Interview with Elizabeth Warren

By The NewsHour, The NewsHour - October 5, 2010

JIM LEHRER: Now: setting up a new federal agency to protect consumers. Jeffrey Brown has our newsmaker interview.

JEFFREY BROWN: Perhaps the most contentious among government responses to the financial crisis of the last few years was the creation of the Bureau of Consumer Financial Protection. And perhaps the most polarizing figure in that debate is the woman whose idea it was and who was recently appointed to get it going, Elizabeth Warren.

A professor at the Harvard Law School, Ms. Warren served as head of a congressional panel that kept an eye on government bailout funds. And she joins me now. Welcome to you.

ELIZABETH WARREN, Consumer Financial Protection Bureau: Thank you.

JEFFREY BROWN: So, after years of writing and talking about this, here you are. What's the first priority? When would consumers know that you -- that this agency now exists?

ELIZABETH WARREN: Oh, they know now.


ELIZABETH WARREN: They know in part because this agency doesn't exist because there was some interest group behind it, because there was a lot of ton lobbying money behind it.

They know because the only reason this agency exists is because millions of American families said, hey, yes, that really sounds like a sensible deal. That's a part of financial regulatory reform that I think is important and could make a difference in my life. They are the best allies of this agency. They are the owners of it.

JEFFREY BROWN: So, what's the priorities? What do you do first? I mean...


JEFFREY BROWN: And is your authority clear about what you do?

ELIZABETH WARREN: So, I think the priority is to keep in mind what the end goal is.

And the end goal here is on financial products, these credit products, so that American families can evaluate how much they cost, can see the risks in them, and can easily compare one product to another. And that means what these products have to be is short and easy to read and very clear in their terms, not buckets and buckets of fine print -- in between, you know, clause 16 and clause 17 lurks something else that will come out and bite you.

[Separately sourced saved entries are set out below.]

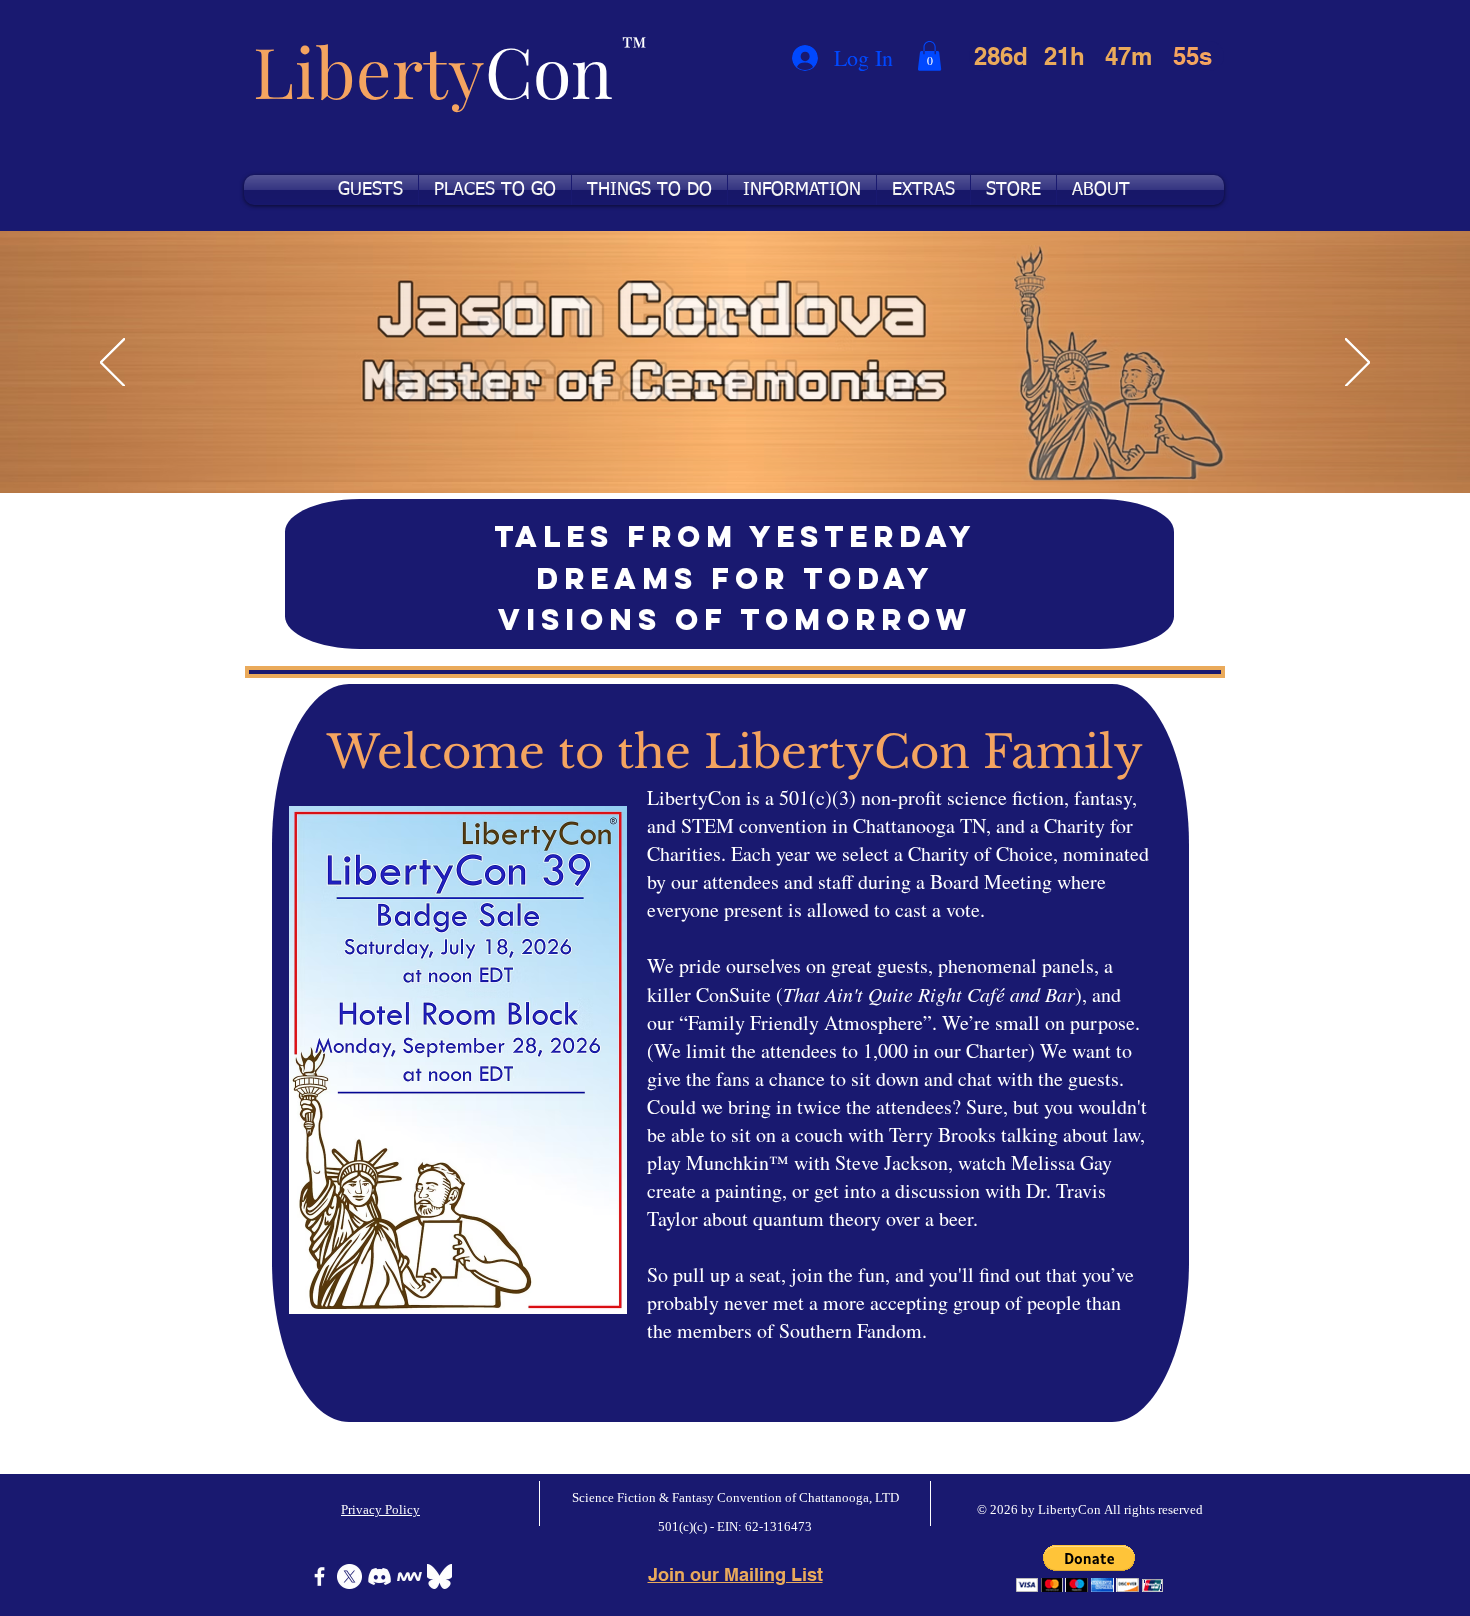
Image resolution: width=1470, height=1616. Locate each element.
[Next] (1357, 364)
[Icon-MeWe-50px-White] (409, 1576)
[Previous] (112, 364)
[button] (929, 56)
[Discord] (379, 1576)
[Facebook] (319, 1576)
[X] (349, 1576)
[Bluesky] (439, 1576)
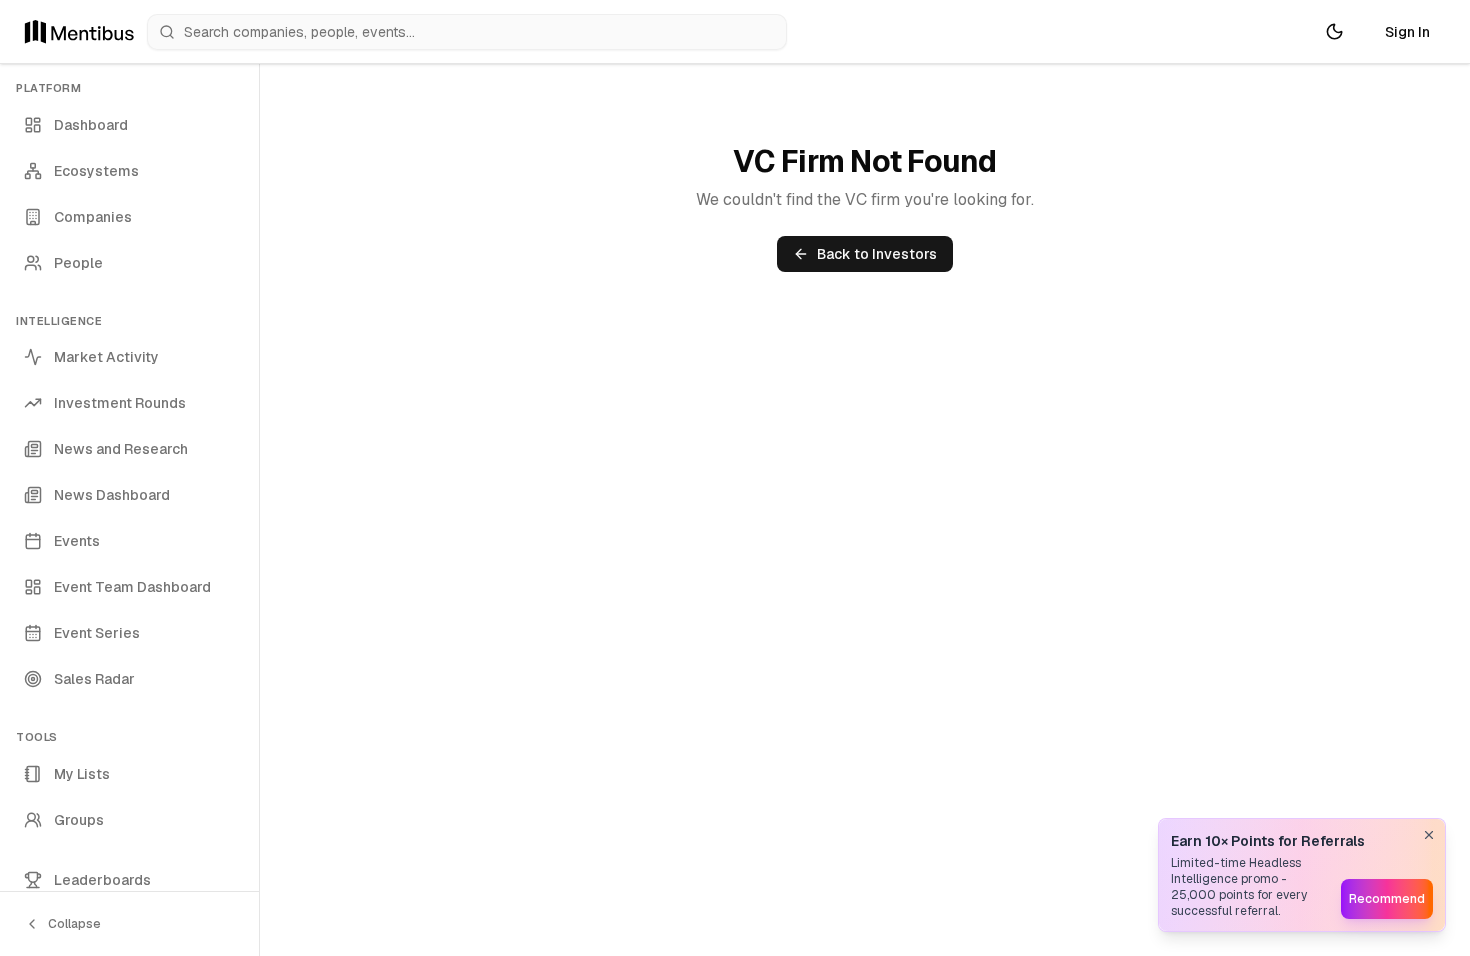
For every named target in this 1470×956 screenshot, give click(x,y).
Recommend (1387, 899)
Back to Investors (877, 254)
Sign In (1407, 32)
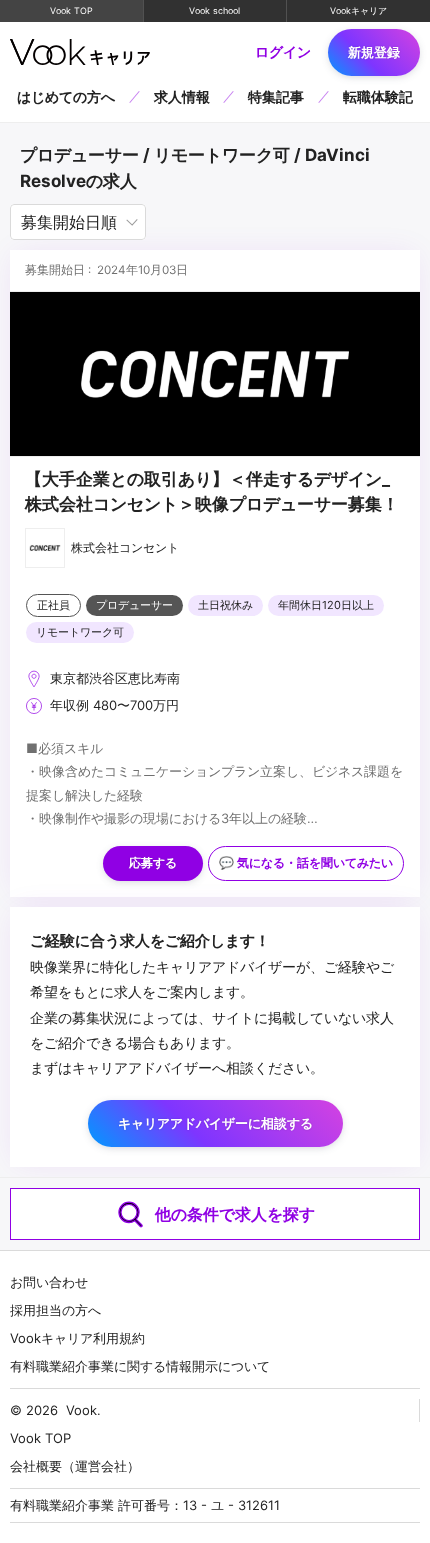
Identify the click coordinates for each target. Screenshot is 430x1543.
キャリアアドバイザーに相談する (215, 1123)
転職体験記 (378, 96)
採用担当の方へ (55, 1310)
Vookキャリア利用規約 (77, 1338)
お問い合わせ (49, 1282)
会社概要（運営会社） (75, 1466)
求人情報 (182, 96)
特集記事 (276, 96)
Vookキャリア (358, 10)
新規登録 (374, 52)
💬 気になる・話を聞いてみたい (306, 863)
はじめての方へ (66, 96)
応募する (153, 863)
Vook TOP (71, 10)
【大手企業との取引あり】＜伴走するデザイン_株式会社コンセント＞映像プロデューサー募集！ (212, 491)
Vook (81, 1410)
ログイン (283, 52)
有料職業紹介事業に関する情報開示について (140, 1366)
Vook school (214, 10)
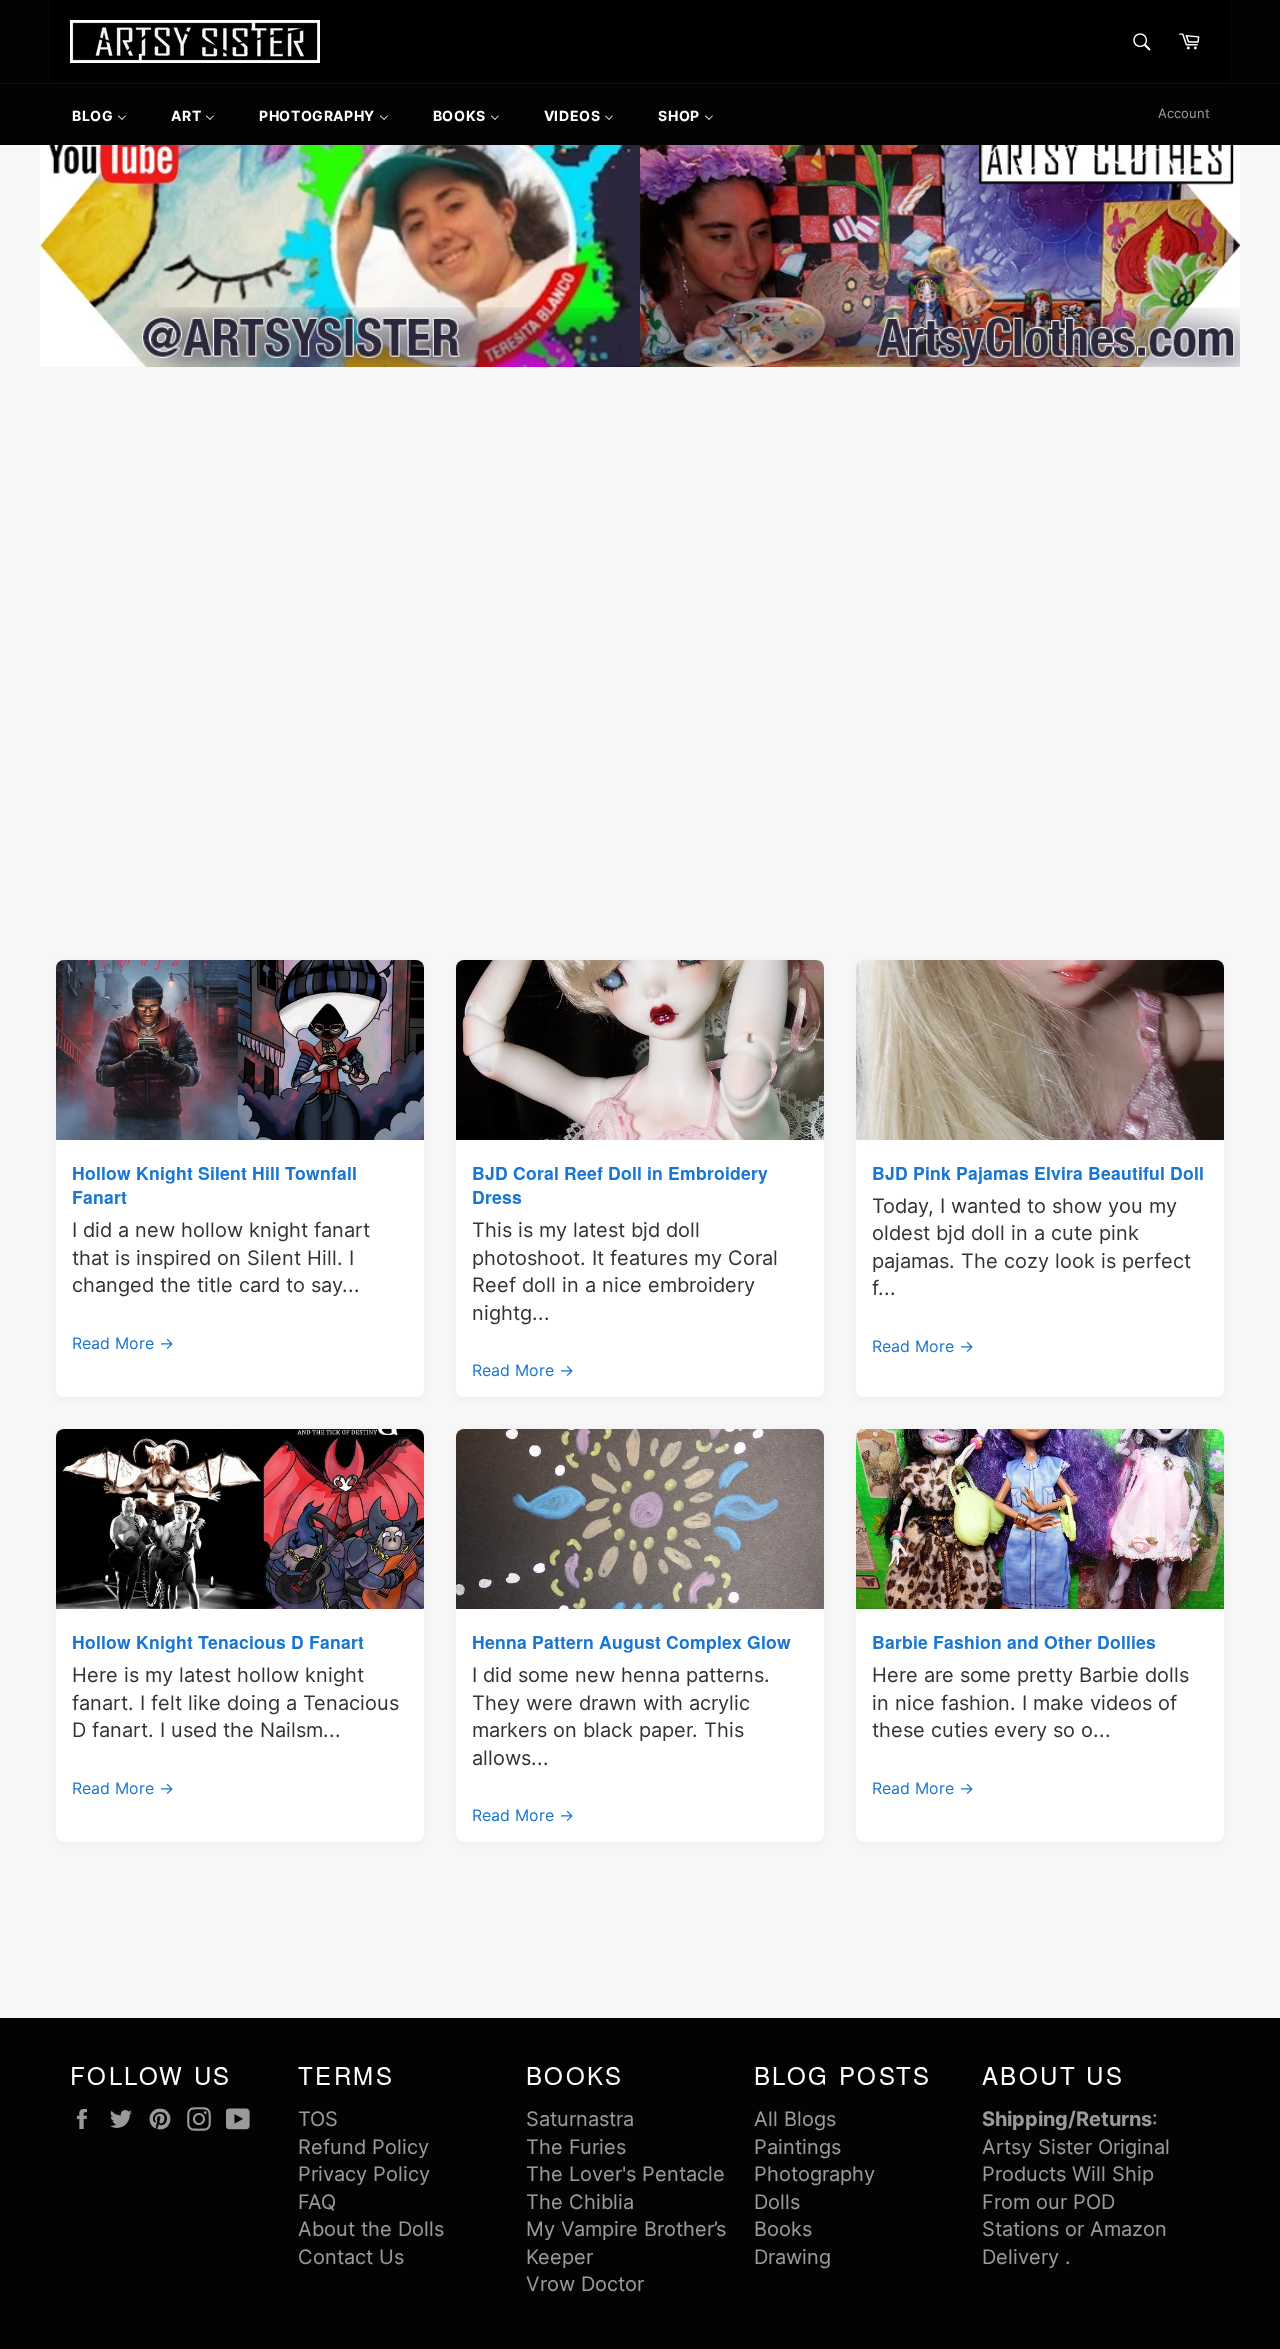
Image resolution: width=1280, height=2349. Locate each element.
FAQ (317, 2202)
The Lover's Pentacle (625, 2174)
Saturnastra (580, 2119)
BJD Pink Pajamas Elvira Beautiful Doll (1038, 1172)
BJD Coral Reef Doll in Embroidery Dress (620, 1184)
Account (1184, 113)
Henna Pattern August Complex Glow (631, 1641)
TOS (318, 2119)
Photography (814, 2174)
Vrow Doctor (585, 2284)
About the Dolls (371, 2229)
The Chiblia (580, 2202)
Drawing (792, 2257)
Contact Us (351, 2257)
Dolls (777, 2202)
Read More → (123, 1343)
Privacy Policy (364, 2174)
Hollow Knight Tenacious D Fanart (218, 1641)
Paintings (797, 2147)
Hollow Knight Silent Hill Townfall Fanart (214, 1184)
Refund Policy (363, 2147)
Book (778, 2229)
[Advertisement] (640, 522)
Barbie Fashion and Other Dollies (1014, 1641)
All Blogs (795, 2119)
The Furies (576, 2147)
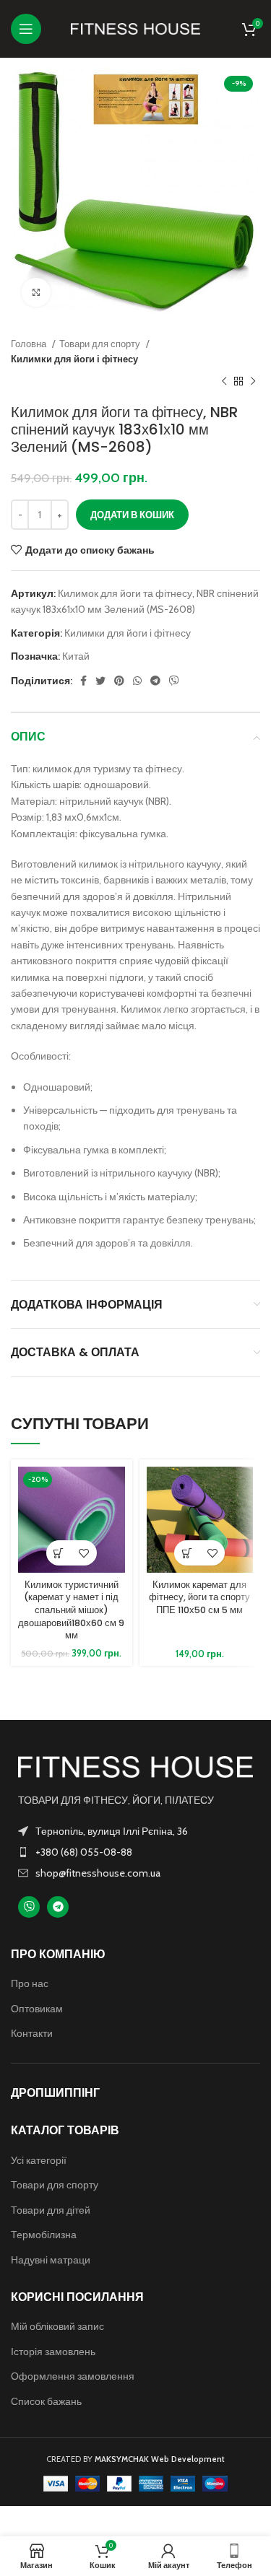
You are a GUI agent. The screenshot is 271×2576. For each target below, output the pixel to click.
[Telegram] (58, 1907)
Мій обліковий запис (57, 2326)
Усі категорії (38, 2160)
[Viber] (29, 1907)
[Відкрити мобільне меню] (26, 28)
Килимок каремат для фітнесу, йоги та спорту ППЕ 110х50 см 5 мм (199, 1597)
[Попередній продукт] (224, 382)
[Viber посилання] (174, 680)
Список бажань (46, 2401)
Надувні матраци (50, 2259)
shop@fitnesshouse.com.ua (97, 1872)
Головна (29, 343)
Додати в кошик (132, 514)
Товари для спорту (100, 343)
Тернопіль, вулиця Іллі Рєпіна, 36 (111, 1831)
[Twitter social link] (100, 680)
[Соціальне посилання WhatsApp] (137, 680)
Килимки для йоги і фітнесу (74, 358)
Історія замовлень (53, 2351)
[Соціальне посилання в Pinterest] (119, 680)
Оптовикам (37, 2008)
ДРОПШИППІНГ (55, 2092)
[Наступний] (253, 382)
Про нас (29, 1983)
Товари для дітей (50, 2210)
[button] (59, 1553)
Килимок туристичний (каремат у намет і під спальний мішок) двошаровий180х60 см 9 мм (71, 1610)
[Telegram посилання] (155, 680)
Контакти (32, 2033)
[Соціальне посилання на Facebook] (83, 680)
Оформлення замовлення (72, 2376)
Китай (76, 656)
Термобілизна (44, 2234)
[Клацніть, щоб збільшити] (36, 292)
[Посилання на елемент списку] (135, 1852)
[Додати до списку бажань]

JEFFREY BROWN: Well, in fact, you have been very blunt in the past. And even recently you used that term tricks and traps of the banking industry. So, this is what you're still after, and you're not backing away from any of that?

ELIZABETH WARREN: I'm not only backing away from any of that. What I'm really doing is reaching out to the banking industry and saying, some of you want to find another way to compete for your customers. Some of you have tried to put good products out there.

But those products get overshadowed by the ones that are full of tricks and traps, the folks who can pretend to offer you zero percent financing, when the reality is, they know they're going to make the money through the back door.

So, what I hope this is about is something that's good for families and quite frankly something that is also good for the financial institutions that are really willing to do head-to-head competition and serve those families.

JEFFREY BROWN: Well, I introduced you as a polarizing figure. And, in fact, there was lots and lots of opposition to you taking this from the financial sector, from Wall Street, from many Republicans.

Do you have a lot of fence-mending to do here? And how are you doing that?

ELIZABETH WARREN: You know, I -- I suppose people would say I have a lot of fence-mending to do. But the truth is, I just don't see it that way.

What I see is that I'm here to help markets work for consumers. And that means lots of transparency. That means really being able to read and evaluate those products. That means some financial institutions are going to do very well.

Those who are really not afraid of the competition, who are really ready to come in and say, look, apples to apples, here's what I offer. And I'm will to compete for my customers, not by tricking them, but I'm willing to compete by giving them better customer service, giving them lower prices, doing cool new iPhone apps. Knock yourself out on competition.

Just do it in a way that the customer can see it. Don't do it in a way that surprises the customer through fine print, because that's never good news.

JEFFREY BROWN: Now, I said you have been appointed to get this agency going. In fact, the president named you a special adviser to the White House and Treasury. And that was widely seen as a way of avoiding what would be expected to be a contentious Senate confirmation hearing.

ELIZABETH WARREN: I don't think so.

JEFFREY BROWN: You don't think so?

ELIZABETH WARREN: No, I don't think so. So, look, there are two jobs on the table. And they were always there by statute. One certainly is the director of the agency. That's confirmation process. In a world of secret holds in which one senator can keep you from coming to the floor for debate, that would be a very long time, likely, for this agency for anybody who got named.

And, as the president explained to me very clearly, during that process, if I were nominated, I wouldn't be allowed to talk about the agency and I wouldn't be allowed to do anything to help getting it stand up.

There is a second job that was available. And it's clear in the statute. Somebody is supposed to get out there and get that agency going. And the truth is, one has a cool title, but the other one gets to work right now.